Title: The Gentleman’s Guide to Vice and Virtue
Author: Mackenzi Lee
Genre: Historical Fiction, Young Adult, Fantasy
Rating: ★★★★☆ | 4.0 out of 5.0
If you asked me to draw up a wishlist of things I wanted from a queer YA historical novel, it would include the following:
- tender queer boys
- strong girls who are fallible but have agency & their own goals
- road trips! (AKA the only reason I’d read a Grand Tour novel)
- dropping trou before European dignitaries at Versailles
- intersectional identities
- a nuanced handling of chronic illness and disability
And man, like. It delivers. The Gentleman’s Guide to Vice and Virtue (hi, love that title) is an adventure romp about two boys and one judgemental, not-here-for-your-shit sister who go on a Grand Tour. But because of one of the boys’ assholery (Monty’s), they end up being chased across the Continent by a sinister duke with nefarious plans.

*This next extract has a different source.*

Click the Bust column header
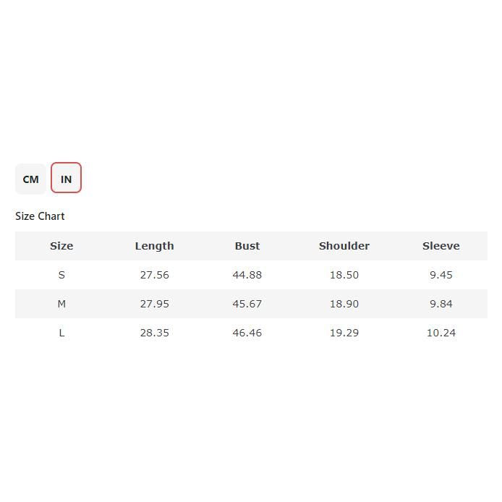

This was an incredibly well-written novel––there is one thing I love most in all the world and it’s the slightly offbeat, self aware humour of historical fantasy set in Regency England. Think Sorcerer to the Crown and Sorcery and Cecelia and you’ve got a good idea of what I’m talking about, because our narrator/erstwhile protagonist/resident douchebag Henry “Monty” Montague has wit and humour in spades. Also self-hate, because this novel goes to some dark places for something so otherwise lighthearted and enjoyable.